**EXERCISE A**
In the excerpt about the voice design, by how much was the pre-trained female voice pitched down?

**TEXT EXCERPT**
A pre-trained female voice was pitched down 20%. We adjusted the rate of speaking, volume, the emotional mode and gaps between sentences to achieve variation in the vocal journey, which were pre-programmed to occur at certain points in time. Different durations for each section and parameters were trialled during the design process to tweak the emotional narrative.
Part of the code used to define the neural voice, pitch, rate of speaking, volume and timing for converting participants’ captions into audio files.
Rather than bringing in participants' captions from the start (without being able to know its content in advance), we decided to use pre-rendered captions by artist Sullivan Patten to help participants settle into the intimate mental space of the cognitive toilet. These pre-rendered captions were used to supplement the vocal captions throughout the audio journey. They consisted of the sounds we make in everyday conversation that usually disappear in our written texts (e.g. "hmmm", sighs, "like"), as well as emoji phrases that usually exist only in the textual domain and sound unfamiliar read out (e.g. "two hearts, two hearts").
We also introduced whole phrases to provide bookmarks at certain narrative points, such as "Do not stand in my grave and weep, I am not there" marking the dramatic midpoint and the song "bye...bye.... sorry" at the end. These provided a consistent narrative structure across different participants and their individual Instagram handles, and also provided anchor points for the caption-selection algorithm even where the participant had very few social media posts. Interestingly, a number of participants did not realise that some captions were pre-rendered, instead absorbing them into their own social media self-image - perhaps attesting to the homogenisation of language caused by "like" culture, search optimisation engines, and character limits (Andersen and Pold 2015).

(Data records)
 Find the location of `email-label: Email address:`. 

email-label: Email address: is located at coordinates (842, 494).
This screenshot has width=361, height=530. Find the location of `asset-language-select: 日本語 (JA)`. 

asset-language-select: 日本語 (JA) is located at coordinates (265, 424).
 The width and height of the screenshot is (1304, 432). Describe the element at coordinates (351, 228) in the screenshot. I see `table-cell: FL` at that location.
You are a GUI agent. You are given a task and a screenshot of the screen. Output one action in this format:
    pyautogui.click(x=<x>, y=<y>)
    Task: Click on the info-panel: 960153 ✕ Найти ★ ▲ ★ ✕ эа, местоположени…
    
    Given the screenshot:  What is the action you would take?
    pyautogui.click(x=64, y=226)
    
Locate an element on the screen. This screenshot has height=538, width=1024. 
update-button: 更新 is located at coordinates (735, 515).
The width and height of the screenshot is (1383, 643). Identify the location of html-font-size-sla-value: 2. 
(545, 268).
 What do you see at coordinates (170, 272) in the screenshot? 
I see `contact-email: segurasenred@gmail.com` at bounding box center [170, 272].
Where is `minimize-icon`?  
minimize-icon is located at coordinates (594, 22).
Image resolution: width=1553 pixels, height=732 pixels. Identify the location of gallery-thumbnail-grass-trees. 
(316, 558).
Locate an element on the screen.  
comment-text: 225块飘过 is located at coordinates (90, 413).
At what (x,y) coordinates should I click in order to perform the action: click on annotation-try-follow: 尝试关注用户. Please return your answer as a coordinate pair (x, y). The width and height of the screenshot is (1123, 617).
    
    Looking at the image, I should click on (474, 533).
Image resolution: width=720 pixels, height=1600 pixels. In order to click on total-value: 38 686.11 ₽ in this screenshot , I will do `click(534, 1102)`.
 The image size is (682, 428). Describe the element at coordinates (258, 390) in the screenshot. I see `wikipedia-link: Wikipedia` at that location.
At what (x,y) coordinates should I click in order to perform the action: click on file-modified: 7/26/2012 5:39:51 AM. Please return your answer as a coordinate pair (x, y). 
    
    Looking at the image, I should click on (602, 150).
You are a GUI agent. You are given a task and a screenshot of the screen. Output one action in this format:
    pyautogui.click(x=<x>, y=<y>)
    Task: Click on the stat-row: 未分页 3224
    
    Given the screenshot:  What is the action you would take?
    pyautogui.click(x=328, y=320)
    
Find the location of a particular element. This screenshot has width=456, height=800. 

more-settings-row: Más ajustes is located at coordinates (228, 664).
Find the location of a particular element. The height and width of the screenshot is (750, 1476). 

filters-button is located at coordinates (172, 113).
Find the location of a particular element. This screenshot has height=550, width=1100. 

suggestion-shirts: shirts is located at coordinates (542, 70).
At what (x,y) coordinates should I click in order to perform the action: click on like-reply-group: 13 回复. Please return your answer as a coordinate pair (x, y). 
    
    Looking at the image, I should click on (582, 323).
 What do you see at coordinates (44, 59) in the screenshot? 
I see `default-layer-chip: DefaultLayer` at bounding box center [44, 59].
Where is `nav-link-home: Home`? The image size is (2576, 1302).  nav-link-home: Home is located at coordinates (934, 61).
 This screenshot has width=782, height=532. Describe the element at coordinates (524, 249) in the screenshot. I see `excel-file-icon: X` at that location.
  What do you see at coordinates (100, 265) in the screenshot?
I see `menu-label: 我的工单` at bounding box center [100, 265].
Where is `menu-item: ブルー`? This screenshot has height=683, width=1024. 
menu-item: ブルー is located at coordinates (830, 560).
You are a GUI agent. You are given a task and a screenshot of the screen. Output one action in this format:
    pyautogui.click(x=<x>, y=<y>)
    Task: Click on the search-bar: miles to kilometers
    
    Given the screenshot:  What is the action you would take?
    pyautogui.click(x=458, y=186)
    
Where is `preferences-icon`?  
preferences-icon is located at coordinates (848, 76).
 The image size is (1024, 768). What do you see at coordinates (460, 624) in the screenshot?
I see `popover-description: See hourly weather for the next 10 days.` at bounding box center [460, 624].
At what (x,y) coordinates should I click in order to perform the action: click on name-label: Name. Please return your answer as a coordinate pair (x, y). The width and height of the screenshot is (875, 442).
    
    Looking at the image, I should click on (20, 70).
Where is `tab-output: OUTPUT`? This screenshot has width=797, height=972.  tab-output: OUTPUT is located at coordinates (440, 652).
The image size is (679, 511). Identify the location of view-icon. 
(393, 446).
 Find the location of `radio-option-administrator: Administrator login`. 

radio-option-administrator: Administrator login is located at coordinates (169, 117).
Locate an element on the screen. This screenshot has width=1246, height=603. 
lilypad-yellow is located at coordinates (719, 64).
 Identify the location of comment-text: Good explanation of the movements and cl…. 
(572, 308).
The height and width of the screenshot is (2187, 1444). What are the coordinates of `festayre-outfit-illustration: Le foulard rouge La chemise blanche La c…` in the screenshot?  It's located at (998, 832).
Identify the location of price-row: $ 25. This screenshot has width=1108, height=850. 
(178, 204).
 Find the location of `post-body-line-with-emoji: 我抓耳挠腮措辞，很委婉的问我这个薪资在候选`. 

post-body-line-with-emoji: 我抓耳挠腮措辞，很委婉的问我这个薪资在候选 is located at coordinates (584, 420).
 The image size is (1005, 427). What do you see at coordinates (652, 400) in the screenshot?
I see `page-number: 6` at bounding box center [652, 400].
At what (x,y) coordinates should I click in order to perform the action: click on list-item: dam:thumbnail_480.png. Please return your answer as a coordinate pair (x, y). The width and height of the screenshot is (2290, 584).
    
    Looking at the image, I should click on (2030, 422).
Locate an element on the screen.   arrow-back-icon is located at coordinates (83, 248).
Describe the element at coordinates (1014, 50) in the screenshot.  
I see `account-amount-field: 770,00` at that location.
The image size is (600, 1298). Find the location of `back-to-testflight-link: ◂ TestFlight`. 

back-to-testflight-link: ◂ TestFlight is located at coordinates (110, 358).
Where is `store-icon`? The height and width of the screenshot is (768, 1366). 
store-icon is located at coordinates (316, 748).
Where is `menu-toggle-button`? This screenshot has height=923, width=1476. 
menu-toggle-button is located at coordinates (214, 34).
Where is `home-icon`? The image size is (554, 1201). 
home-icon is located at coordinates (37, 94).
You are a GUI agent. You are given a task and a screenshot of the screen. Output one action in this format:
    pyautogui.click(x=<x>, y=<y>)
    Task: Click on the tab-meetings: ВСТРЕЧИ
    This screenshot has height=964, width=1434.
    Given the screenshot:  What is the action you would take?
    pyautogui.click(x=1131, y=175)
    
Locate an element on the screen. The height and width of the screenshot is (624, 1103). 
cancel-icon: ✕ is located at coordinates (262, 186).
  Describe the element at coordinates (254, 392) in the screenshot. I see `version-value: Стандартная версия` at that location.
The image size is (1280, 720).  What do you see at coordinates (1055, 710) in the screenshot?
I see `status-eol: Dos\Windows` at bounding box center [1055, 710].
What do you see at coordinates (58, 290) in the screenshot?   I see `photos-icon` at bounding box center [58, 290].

**EXERCISE B**
From the data records, repeat everything from the line containing "has height=550, width=1100." down to the line containing "pyautogui.click(x=458, y=186)", including both of those lines.

**EXERCISE SOLUTION A**
20%.

**EXERCISE SOLUTION B**
Find the location of a particular element. This screenshot has height=550, width=1100. 

suggestion-shirts: shirts is located at coordinates (542, 70).
At what (x,y) coordinates should I click in order to perform the action: click on like-reply-group: 13 回复. Please return your answer as a coordinate pair (x, y). 
    
    Looking at the image, I should click on (582, 323).
 What do you see at coordinates (44, 59) in the screenshot? 
I see `default-layer-chip: DefaultLayer` at bounding box center [44, 59].
Where is `nav-link-home: Home`? The image size is (2576, 1302).  nav-link-home: Home is located at coordinates (934, 61).
 This screenshot has width=782, height=532. Describe the element at coordinates (524, 249) in the screenshot. I see `excel-file-icon: X` at that location.
  What do you see at coordinates (100, 265) in the screenshot?
I see `menu-label: 我的工单` at bounding box center [100, 265].
Where is `menu-item: ブルー`? This screenshot has height=683, width=1024. 
menu-item: ブルー is located at coordinates (830, 560).
You are a GUI agent. You are given a task and a screenshot of the screen. Output one action in this format:
    pyautogui.click(x=<x>, y=<y>)
    Task: Click on the search-bar: miles to kilometers
    
    Given the screenshot:  What is the action you would take?
    pyautogui.click(x=458, y=186)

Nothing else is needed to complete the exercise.